# Squid??



## scottie81 (Feb 26, 2006)

Can i feed my Red Bellies squid???

If so what is the best way to buy it?? ie whole squid or squid rings???

And should i chop it up for them???? Is it good for them aswell or only every so often for a treat???

Thaks Boys and Girls!!!

Rich


----------



## Guest (Oct 12, 2006)

Yes, you can feed your piranha squid.









I don't know of anyone who uses it as a staple diet, but alot of people on this site feed it as one part of a varied diet of fish, seafood, and sometimes pellets.

It doesn't matter if you buy the rings or the whole squid, becaus it has already been cleaned and gutted.

Different people feed food differently. Personally, I cut the meat into small, bite-sized pieces and drop it in the tank one piece at a time.


----------



## redrum781 (Apr 10, 2006)

mine eat alot of squid, i bought it whole and took the "centers" out and chopped the rest up, then packaged it and froze it. btw rinse it before u put it in the tank, they can be messy


----------



## JustJoshinYa (Mar 25, 2006)

I used to feed my Ps squid, you can usually get it from your LFS in a frozen slab of vitamin enriched pre chopped squid, then all you have to do is defrost score it and break it into the sized amounts you desire, squid is very beneficial to your Ps along with a varied diet.


----------



## redrum781 (Apr 10, 2006)

JustJoshinYa said:


> I used to feed my Ps squid, you can usually get it from your LFS in a frozen slab of vitamin enriched pre chopped squid, then all you have to do is defrost score it and break it into the sized amounts you desire, squid is very beneficial to your Ps along with a varied diet.


he payed the same for 20 or so "cubes" as i paid for 3-4pds of raw and will last me for 6-8 months
just save some $ and do it at home


----------



## scottie81 (Feb 26, 2006)

Thanks guys!! I already feed them silversides, prawns, krill, mussels and tialapia as a varied diet but think i will try giving them some squid aswell for a bit of a treat!!!

I have read on here that i can feed them beef heart?!? Is that just what it is and can i get it from the butchers or store?? Its a bit messy and should only be fed as a treat yeah?? Also can i feed them thin strips of uncooked, raw lean beef steaks??? Or will this b bad for them??

Cheers people!!

Rich


----------



## JustJoshinYa (Mar 25, 2006)

> he payed the same for 20 or so "cubes" as i paid for 3-4pds of raw and will last me for 6-8 months
> just save some $ and do it at home


i paid about $8-$9 for a 16oz flat pack i believe, it made about 20 good sized cubes and lasted long even though your way is cheaper and better i paid for the ease.


----------



## mike123 (Jul 17, 2006)

my p's love squid, my mom buys it in china town for like 3 bucks a pound.


----------



## Zip (Apr 17, 2005)

mike123 said:


> my p's love squid, my mom buys it in china town for like 3 bucks a pound.


I buy all my P food (squid, shrimp with heads on, etc) at the oriental market here ...they always have way cheaper prices (and less processed seafood) than the regular supermarket. Some of the stuff looks a little suspect for human consumption though







....but plenty good enough for my P's.









I prefer feeding them seafood with the entrails intact, with the belief that it's more nutritious....more messy, yes, but with enough filtration......

#### Data provided

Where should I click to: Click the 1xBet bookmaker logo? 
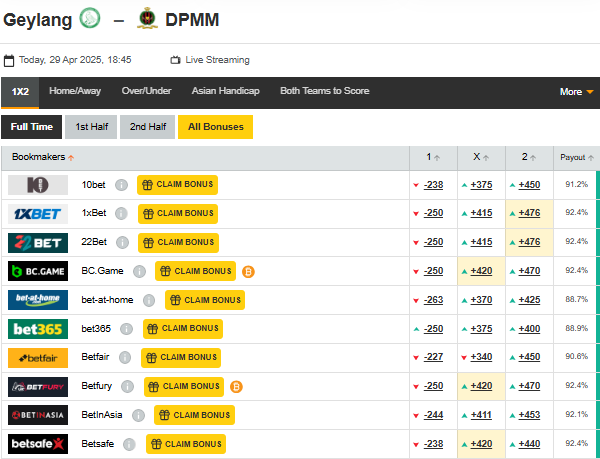(x=38, y=214)

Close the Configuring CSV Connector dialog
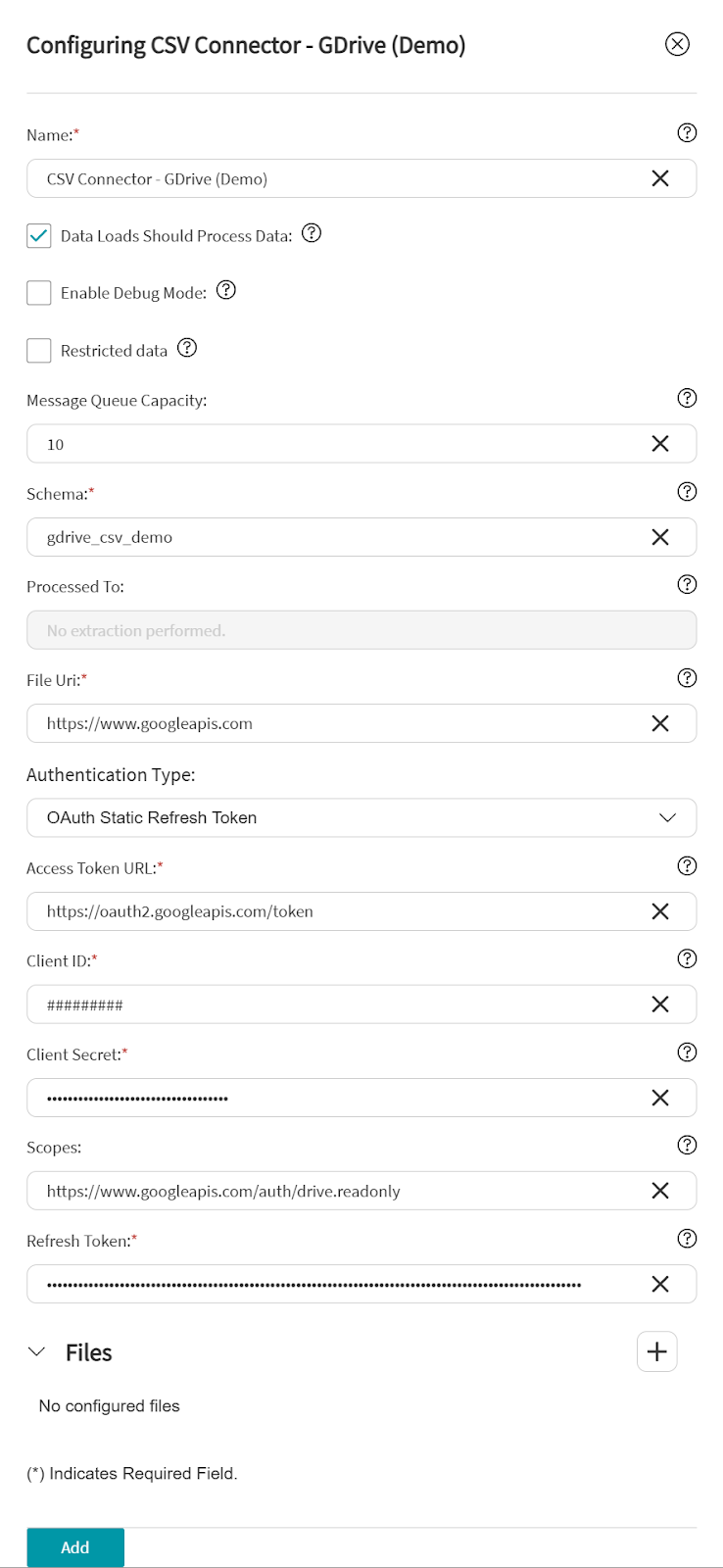(677, 44)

#### What this task involves
Revise the squid-feeding thread from "I have read" up to and including "Cheers people!!", replacing "beef heart" with "chicken liver". Work only from the squid-feeding thread.

#### Correct result
I have read on here that i can feed them chicken liver?!? Is that just what it is and can i get it from the butchers or store?? Its a bit messy and should only be fed as a treat yeah?? Also can i feed them thin strips of uncooked, raw lean beef steaks??? Or will this b bad for them??

Cheers people!!